I have a worry about prose. I worry that prose is going out of style. (I guess that’s almost a joke too.) It is being replaced with a strange sort of jargon, in which a number of “big words” end up doing all the work. Writers have stopped producing effects by a combination of small, familiar words, a series of ordinary rhetorical “moves”. Instead, they invoke big and cumbersome concepts that the reader is asked to swallow without question. Indeed, these concepts are often combined in stock phrases that operate almost like words in their own right.

What I want to do over a few posts is to get back to the basic operations that make prose what it is. Of course, I want to think about this mainly at the level of the paragraph, which is the unit of scholarly composition. I want to look at a how a standard, academic prose paragraph works. Or, rather, how it should work.

Internalizing Learning

I think I have a way to fix impostor syndrome. Rachael Cayley tells us that it is “a failure to internalize success”. I like that way of putting it.  Obviously, the individual solution is to, well, internalize your successes. But how do we make that happen more generally in the student population, so that those who get good grades and, therefore, might go on to pursue advanced degrees, not only are in fact successful, but also feel entitled to the grants and the tenure we give them?

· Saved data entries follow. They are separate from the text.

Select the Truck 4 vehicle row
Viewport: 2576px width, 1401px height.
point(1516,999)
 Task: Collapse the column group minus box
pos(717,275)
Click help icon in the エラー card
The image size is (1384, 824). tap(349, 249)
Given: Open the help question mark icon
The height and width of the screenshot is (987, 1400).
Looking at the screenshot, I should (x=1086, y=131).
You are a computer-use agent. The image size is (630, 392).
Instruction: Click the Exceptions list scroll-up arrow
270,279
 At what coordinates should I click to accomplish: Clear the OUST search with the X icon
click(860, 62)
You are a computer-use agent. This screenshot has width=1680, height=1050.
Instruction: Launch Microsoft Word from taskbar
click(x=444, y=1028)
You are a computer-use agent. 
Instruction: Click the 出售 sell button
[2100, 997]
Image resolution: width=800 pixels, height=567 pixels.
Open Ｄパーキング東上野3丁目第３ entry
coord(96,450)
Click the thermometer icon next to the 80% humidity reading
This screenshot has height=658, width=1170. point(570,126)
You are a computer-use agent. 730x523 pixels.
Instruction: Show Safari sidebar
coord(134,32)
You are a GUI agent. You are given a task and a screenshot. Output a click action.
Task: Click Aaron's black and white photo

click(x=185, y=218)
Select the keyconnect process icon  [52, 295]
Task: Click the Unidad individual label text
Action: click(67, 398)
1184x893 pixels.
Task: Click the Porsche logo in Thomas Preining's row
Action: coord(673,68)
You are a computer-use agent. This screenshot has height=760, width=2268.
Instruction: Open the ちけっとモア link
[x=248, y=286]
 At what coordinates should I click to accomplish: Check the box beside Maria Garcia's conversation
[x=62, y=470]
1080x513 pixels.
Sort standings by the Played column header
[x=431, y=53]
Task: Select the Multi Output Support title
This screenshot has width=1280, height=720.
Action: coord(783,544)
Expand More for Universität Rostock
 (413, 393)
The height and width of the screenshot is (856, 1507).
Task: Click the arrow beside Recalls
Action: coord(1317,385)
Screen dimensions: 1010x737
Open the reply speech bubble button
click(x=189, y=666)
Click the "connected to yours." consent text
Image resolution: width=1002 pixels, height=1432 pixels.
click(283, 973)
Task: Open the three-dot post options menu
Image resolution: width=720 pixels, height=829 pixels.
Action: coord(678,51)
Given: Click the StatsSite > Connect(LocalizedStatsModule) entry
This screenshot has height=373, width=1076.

First, I think there should be more on-site written exams with a fixed time limit and no materials (no books, notes, phones, laptops, etc.) Don’t tell me that this tests an “irrelevant” skill, since in “real life” students will always have access to “the internet”. Don’t tell me it just demands memorization, not learning. What it demands is internalization of learning. Getting a good grade on such an exam requires not just that they have successfully understood the material, it requires that the students make that success, i.e., that understanding, their own, rather than feeling forever dependent on whatever source happened to teach it to them. When they then successfully “regurgitate” it, they show themselves that they really did appropriate the material.

Second, grade the students on a curve. Getting an A should not tell students that they have reached some arbitrary level of understanding as defined by an institution. It should tell them plainly that they are the smartest in their class. Graduating with straight As should not make you unsure of whether you can impress some future teacher or other authority. It should make you confident that you’re better able to impress such authorities than most others.

It’s that simple. The reason impostor syndrome has become, as Rachael put is, a general “academic condition” rather than a rare disorder is that we’ve stopped grading students on their abilities. If we started doing that again, this problem would go away in about a generation. But we’d also have a generation of horrifyingly competent young people. Maybe that fear is part of what’s holding us back?